Le 19 mai 1970 marquait une étape capitale dans l’histoire médiatique du Sénégal, à l’aube de laquelle apparaissait le tout premier numéro du quotidien national « Le Soleil du Sénégal ». Né des cendres de Dakar-Matin, lui-même héritier du journal colonial Paris-Dakar, Le Soleil incarnait alors la volonté du jeune État sénégalais de doter le pays d’un organe de presse véritablement tourné vers la nation.
L’initiative de créer ce nouveau quotidien remonte à 1966, lors du congrès de l’Union progressiste sénégalaise (UPS), antécédent du Parti socialiste. Les autorités estimaient que Dakar-Matin restait enfermé dans l’héritage colonial et ne répondait pas aux ambitions d’un Sénégal devenu indépendant. Le projet a suivi un chemin laborieux et s’est concrétisé officiellement au printemps 1970.

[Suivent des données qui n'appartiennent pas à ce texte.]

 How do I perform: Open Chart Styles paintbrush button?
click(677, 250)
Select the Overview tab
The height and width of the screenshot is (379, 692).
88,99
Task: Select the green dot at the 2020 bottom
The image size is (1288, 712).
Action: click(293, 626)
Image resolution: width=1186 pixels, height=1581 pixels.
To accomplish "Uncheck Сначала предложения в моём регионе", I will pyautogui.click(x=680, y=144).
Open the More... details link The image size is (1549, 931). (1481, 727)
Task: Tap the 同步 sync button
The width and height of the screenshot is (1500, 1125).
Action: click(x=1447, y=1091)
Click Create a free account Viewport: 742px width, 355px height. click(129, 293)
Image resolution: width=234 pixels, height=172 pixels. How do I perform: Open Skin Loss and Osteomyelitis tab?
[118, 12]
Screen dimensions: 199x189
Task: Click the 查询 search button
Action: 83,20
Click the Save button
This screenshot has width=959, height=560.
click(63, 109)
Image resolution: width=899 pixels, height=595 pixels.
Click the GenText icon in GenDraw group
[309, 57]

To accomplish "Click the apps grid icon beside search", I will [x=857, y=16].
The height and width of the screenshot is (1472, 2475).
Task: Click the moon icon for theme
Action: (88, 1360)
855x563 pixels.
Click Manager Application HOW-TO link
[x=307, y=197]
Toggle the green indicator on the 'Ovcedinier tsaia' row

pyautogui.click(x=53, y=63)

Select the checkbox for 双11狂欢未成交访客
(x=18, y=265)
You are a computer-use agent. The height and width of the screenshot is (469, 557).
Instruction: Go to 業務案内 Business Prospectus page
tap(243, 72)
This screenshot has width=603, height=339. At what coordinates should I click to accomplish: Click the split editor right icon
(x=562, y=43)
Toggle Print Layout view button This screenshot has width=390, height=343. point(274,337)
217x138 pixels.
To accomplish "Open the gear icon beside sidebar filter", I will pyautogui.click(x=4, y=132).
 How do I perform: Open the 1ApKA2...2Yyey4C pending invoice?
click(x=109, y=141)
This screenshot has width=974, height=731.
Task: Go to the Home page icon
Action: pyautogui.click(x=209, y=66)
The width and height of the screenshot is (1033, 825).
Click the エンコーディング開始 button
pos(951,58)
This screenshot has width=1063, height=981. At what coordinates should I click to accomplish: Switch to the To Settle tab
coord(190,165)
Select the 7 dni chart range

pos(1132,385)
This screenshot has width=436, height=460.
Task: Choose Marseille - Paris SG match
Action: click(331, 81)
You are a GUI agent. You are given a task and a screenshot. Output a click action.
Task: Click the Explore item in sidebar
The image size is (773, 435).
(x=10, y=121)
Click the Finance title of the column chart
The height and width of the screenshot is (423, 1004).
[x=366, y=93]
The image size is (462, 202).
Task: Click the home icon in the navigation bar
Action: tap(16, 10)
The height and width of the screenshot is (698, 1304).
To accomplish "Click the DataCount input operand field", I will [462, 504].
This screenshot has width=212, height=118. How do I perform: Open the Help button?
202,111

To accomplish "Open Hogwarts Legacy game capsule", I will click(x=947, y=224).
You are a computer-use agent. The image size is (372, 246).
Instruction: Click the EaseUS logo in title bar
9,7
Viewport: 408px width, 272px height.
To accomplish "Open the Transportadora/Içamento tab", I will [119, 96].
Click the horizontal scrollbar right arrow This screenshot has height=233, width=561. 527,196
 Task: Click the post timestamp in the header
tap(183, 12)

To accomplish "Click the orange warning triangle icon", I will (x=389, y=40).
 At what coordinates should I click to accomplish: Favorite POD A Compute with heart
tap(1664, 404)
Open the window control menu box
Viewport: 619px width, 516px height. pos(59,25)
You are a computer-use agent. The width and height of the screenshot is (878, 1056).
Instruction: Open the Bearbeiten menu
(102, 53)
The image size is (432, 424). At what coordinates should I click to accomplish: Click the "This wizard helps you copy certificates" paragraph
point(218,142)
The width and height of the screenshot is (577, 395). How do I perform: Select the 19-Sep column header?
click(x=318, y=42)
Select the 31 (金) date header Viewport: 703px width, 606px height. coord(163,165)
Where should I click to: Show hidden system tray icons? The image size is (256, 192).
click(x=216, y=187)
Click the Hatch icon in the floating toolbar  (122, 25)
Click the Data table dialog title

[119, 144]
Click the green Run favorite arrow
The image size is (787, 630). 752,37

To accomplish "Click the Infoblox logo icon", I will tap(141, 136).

Le 16 mai 1970, Dakar-Matin publiait son dernier numéro. Trois jours plus tard paraissait « Le Soleil du Sénégal », édité par la Société sénégalaise d’éditions, dans laquelle l’État détient 65 % du capital. À la tête du journal se trouvaient Aly Dioum, directeur de publication, et Bara Diouf, rédacteur en chef.
La Une du premier tirage mettait en avant le Gamou de Tivaouane, accompagnée de l’appel historique lancé par Serigne Abdou Aziz Sy Dabakh aux paysans : « Soyez de votre temps ». L’éditorial inaugural portait pour sa part un titre devenu emblématique : « Aujourd’hui, l’événement, c’est aussi Le Soleil ».
Pendant plus d’un demi-siècle, Le Soleil n’a cessé de raconter l’histoire du Sénégal, d’accompagner ses transformations et de témoigner des grands événements politiques, sociaux, économiques et culturels qui jalonnent le pays.